··· Data provided
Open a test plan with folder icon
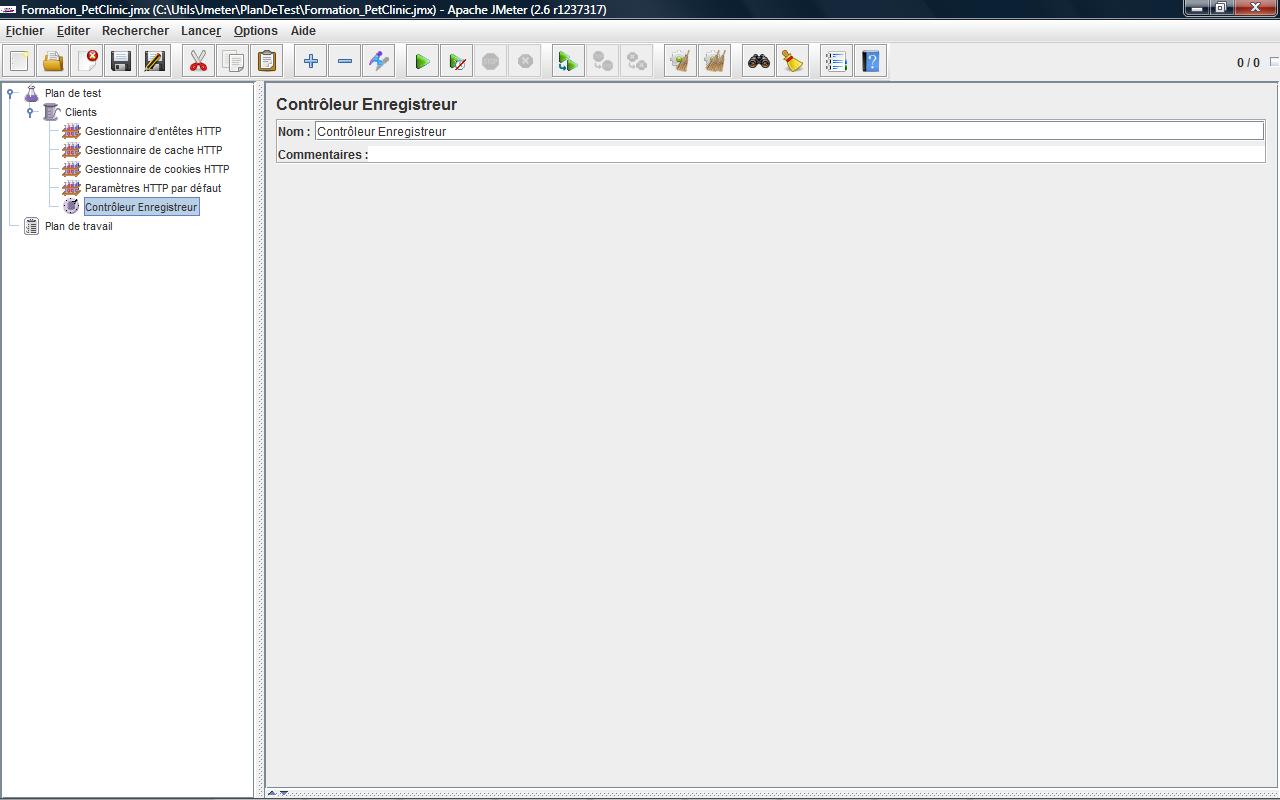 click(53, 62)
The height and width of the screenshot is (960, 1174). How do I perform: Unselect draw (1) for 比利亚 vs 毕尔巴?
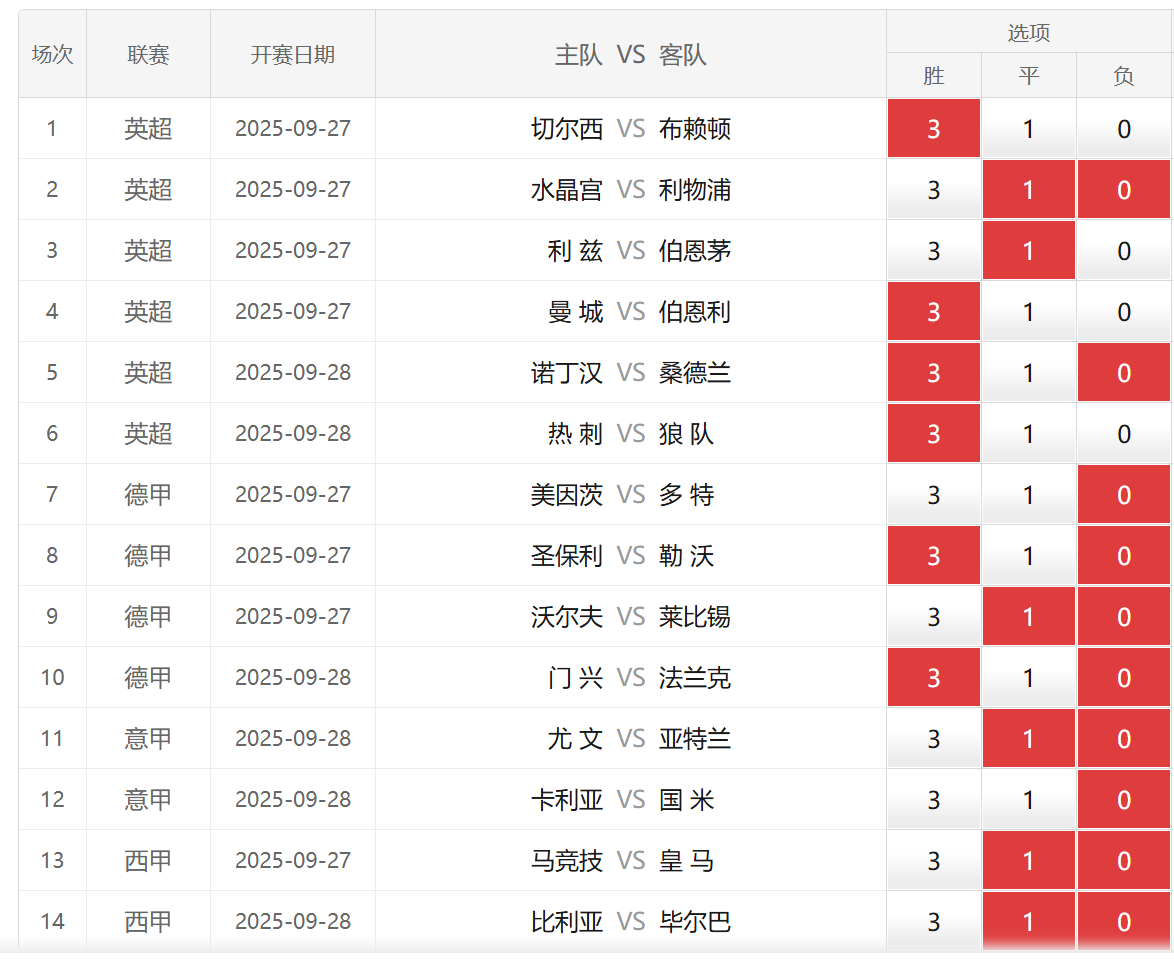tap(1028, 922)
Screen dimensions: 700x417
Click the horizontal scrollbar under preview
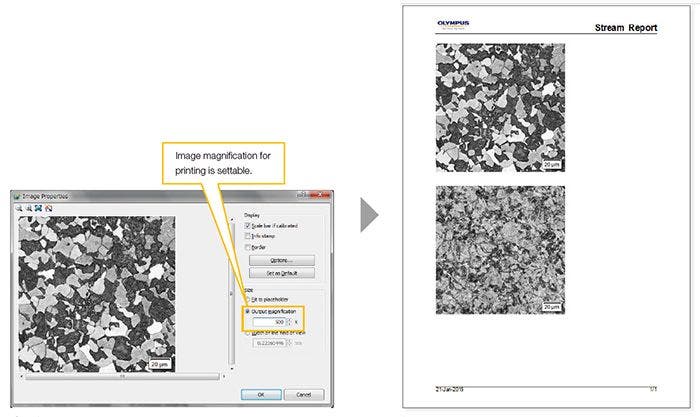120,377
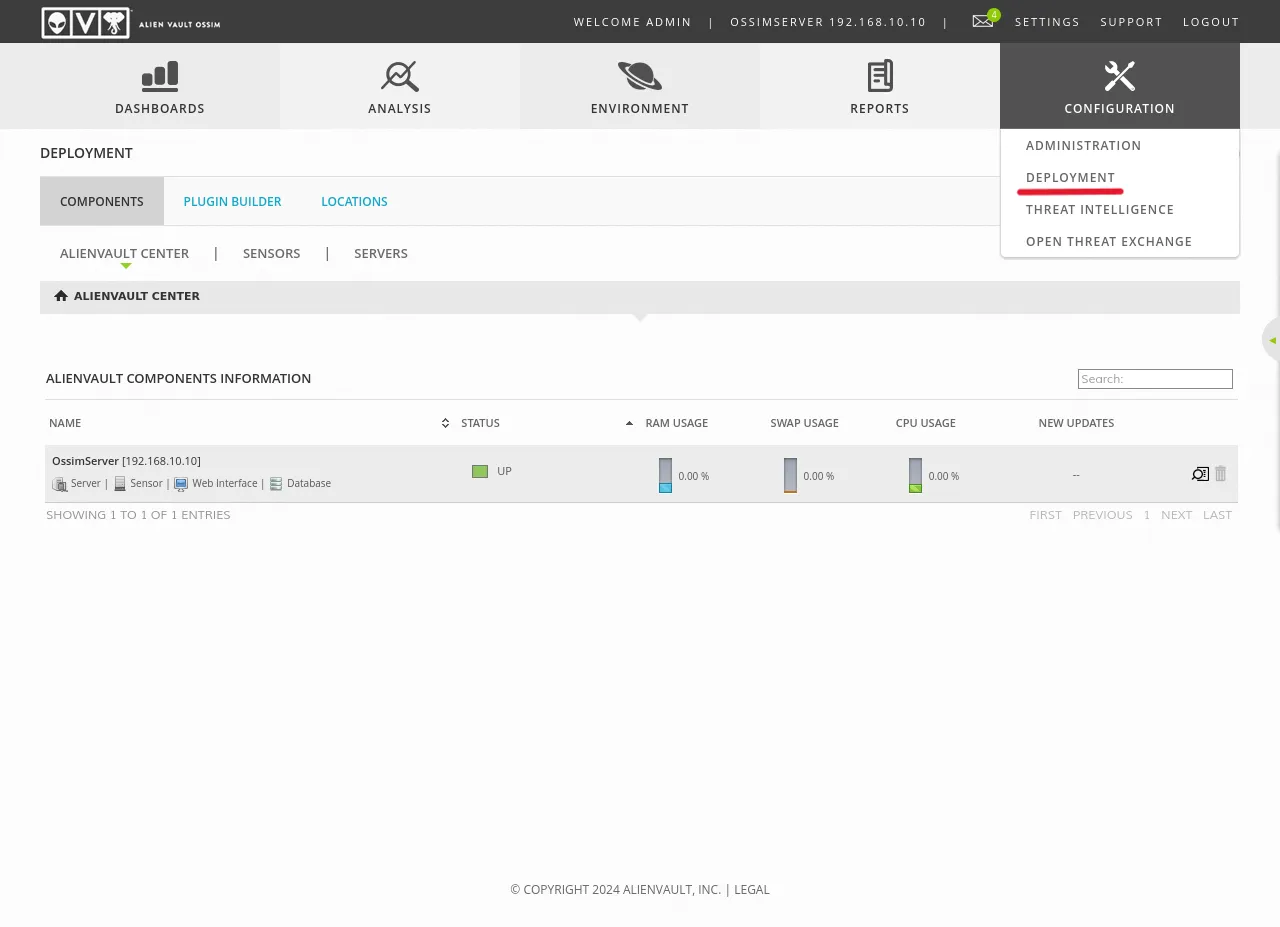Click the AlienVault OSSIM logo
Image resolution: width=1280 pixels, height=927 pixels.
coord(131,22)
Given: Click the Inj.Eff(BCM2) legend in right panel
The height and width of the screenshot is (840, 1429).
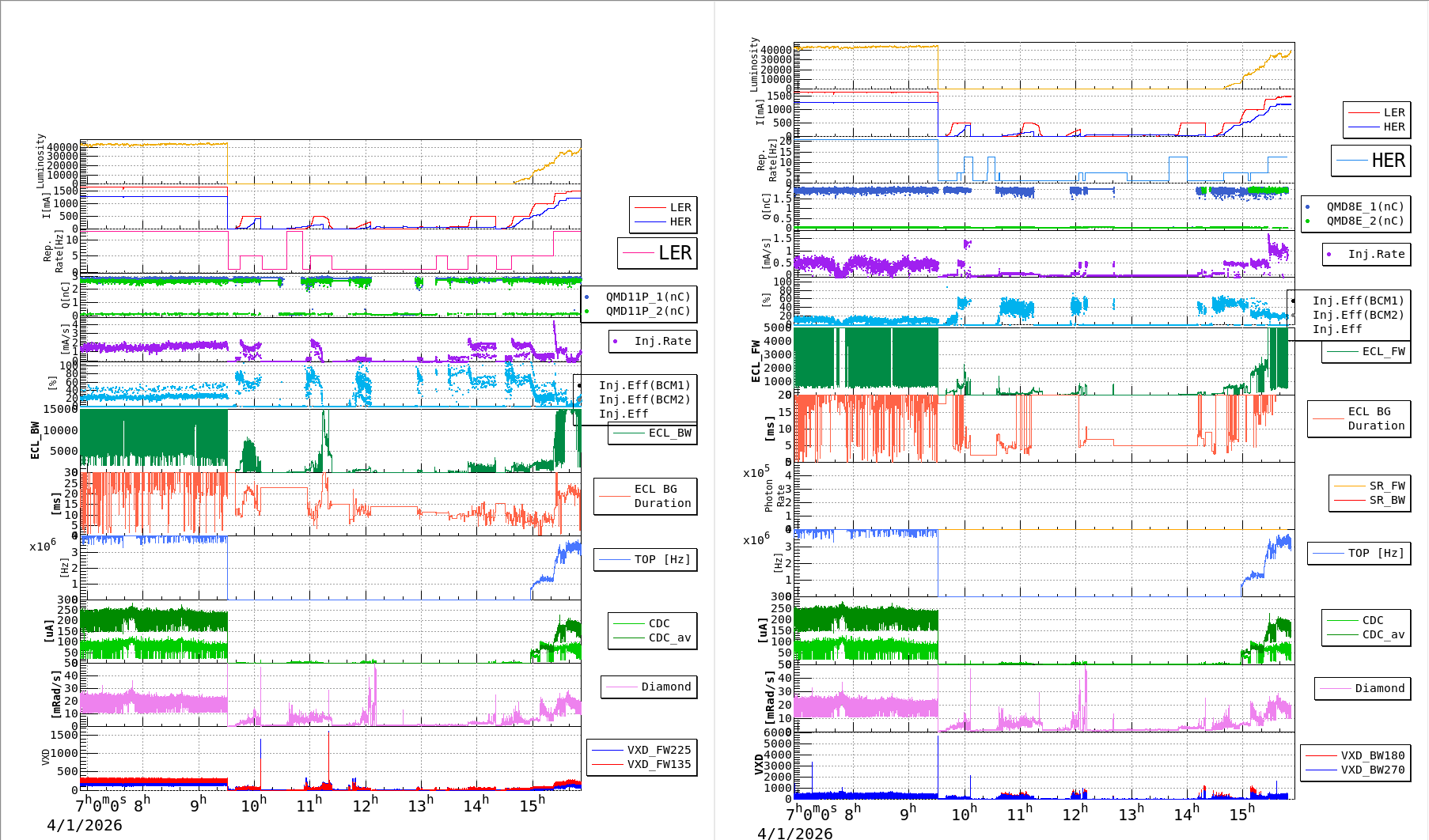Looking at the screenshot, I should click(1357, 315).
······
Find the line containing "Given: Click the" and copy it and each line after it through the end of the material, exactly, with no pictures.

Given: Click the Inj.Eff(BCM2) legend in right panel
The height and width of the screenshot is (840, 1429).
Looking at the screenshot, I should click(1357, 315).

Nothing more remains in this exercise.